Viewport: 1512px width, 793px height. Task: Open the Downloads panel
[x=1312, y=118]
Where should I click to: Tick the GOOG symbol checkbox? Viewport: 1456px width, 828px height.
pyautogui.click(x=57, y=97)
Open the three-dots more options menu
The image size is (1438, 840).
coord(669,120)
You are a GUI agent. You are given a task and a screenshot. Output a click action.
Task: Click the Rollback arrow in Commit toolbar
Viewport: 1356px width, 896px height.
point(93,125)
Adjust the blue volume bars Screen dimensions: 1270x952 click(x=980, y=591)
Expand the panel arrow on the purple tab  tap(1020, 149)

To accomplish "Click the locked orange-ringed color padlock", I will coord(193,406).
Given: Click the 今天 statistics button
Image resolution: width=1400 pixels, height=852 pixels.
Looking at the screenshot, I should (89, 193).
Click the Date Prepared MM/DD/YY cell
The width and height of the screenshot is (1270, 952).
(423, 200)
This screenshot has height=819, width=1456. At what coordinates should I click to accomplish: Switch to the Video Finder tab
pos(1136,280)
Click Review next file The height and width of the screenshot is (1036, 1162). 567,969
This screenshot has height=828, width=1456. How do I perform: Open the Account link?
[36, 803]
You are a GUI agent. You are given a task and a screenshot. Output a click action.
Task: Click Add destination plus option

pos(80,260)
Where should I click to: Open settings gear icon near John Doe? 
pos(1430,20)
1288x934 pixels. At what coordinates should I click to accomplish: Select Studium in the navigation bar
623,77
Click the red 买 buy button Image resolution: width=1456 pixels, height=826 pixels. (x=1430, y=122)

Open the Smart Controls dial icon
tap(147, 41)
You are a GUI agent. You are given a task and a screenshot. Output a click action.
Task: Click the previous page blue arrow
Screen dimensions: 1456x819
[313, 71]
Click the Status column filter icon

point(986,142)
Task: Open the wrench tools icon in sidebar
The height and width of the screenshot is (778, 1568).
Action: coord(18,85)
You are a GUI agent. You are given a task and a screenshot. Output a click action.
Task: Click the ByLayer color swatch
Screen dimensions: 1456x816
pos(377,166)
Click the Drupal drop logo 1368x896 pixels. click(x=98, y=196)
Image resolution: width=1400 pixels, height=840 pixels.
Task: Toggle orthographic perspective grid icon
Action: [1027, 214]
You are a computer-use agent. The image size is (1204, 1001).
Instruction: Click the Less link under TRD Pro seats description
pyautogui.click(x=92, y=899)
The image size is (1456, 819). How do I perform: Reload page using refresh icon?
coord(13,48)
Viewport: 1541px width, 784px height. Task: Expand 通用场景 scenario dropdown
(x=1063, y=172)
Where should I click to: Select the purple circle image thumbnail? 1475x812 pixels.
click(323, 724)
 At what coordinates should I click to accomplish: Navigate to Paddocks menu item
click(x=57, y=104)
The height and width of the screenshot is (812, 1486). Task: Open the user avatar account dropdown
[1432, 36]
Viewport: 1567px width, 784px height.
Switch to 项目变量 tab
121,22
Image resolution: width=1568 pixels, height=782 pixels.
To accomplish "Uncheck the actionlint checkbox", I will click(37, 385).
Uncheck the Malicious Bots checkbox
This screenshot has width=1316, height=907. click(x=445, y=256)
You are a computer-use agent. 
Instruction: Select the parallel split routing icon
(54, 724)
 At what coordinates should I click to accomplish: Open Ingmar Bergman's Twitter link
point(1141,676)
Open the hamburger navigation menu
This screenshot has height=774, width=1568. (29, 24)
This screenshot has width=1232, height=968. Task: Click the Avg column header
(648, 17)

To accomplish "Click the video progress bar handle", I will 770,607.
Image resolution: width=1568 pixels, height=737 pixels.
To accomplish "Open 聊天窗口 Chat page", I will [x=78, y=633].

- [Task description] After going through the entries, say how many lines contain the string "color". Nothing else belongs in the reply.

- [Exercise output] 2